Wednesday, March 6, 2013
Time and chastity.
There will be a point where the comfort level stops and just becomes what I expect to feel. The mental side of it will not go away I feel. I think of chastity and what it means to me every day, hundreds of times a day. I also think of what it might mean for my wife and only can guess how her feelings really are.
The reason being, I find that the less I speak with her about it the more comfortable she comes with it. I did find with time that my fantasies about chastity changed to the point now I keep asking myself..... "What do I really want HER to do with the chastity?"
For years the fantasies would have her teasing me, having me beg to have the cage off and her keeping me in denial.
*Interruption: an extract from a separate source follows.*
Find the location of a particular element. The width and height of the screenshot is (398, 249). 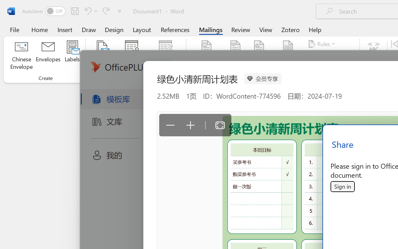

Yet when the fantasy becomes reality I find that I am happy to be in the device, and I am just happy she isn't telling me she wants it off me. Teasing for me is when I get to bring her to a orgasm orally or with a vibrator and get to hear and see her orgasm. Right after she is quick to enjoy the fact that there is nothing for me and she back to her own things quickly. Denial for her is just flat denial of any attention to my state and teasing me in any way.
Time is a good thing and bad thing in chastity, in a breath I look at the calendar and smile knowing I have 12 more weeks in my device without a release. But I also look at the 12 weeks and know I will be at a point where I will want to be out, will want a orgasm, will really want to know what she things and will want to test her control and feelings of being a keyholder. Time causes me to worry that when that time comes she will fold and give up the keys. I hope at that point she will not, she will "require" me to complete what I promised to her.
There are many aspects of chastity and reasons it is good and bad for couples. I am hoping by the time that I have hit the "I want out" stage, she will have decided that "nope, you stay" and that will be the magic day. I know once I hear that from her, my submissive side will be complete. I might not like the answer, nor would I like it if she decided to skip the May 30 date and just keep going to Sept 30 but I would in my heart "love it" knowing she is taking control....
Time is a wonderful and terrible thing, leave me alone with too much time, the mind wanders!!!!